> **REQUIRED WORK**:
Using the records below, write out the line with "Task: Collapse the Help Center panel" and each line after it through the final one, exactly, and only those.

> **PROVIDED ENTRIES**:
□ □ □ □
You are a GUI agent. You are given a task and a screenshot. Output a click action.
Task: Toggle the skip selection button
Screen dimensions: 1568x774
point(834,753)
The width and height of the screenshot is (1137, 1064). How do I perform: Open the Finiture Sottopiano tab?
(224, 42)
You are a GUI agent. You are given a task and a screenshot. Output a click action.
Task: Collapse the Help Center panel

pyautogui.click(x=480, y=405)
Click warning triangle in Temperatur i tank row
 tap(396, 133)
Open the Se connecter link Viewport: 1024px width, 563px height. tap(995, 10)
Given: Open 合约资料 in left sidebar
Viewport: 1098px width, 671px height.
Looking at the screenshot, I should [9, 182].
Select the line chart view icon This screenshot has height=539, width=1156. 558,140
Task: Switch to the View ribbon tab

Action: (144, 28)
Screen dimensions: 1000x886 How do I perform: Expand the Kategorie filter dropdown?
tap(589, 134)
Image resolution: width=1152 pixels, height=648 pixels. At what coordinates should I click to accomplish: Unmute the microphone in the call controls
□ □ □ □
> **TASK ANSWER**:
Task: Collapse the Help Center panel

pyautogui.click(x=480, y=405)
Click warning triangle in Temperatur i tank row
 tap(396, 133)
Open the Se connecter link Viewport: 1024px width, 563px height. tap(995, 10)
Given: Open 合约资料 in left sidebar
Viewport: 1098px width, 671px height.
Looking at the screenshot, I should [9, 182].
Select the line chart view icon This screenshot has height=539, width=1156. 558,140
Task: Switch to the View ribbon tab

Action: (144, 28)
Screen dimensions: 1000x886 How do I perform: Expand the Kategorie filter dropdown?
tap(589, 134)
Image resolution: width=1152 pixels, height=648 pixels. At what coordinates should I click to accomplish: Unmute the microphone in the call controls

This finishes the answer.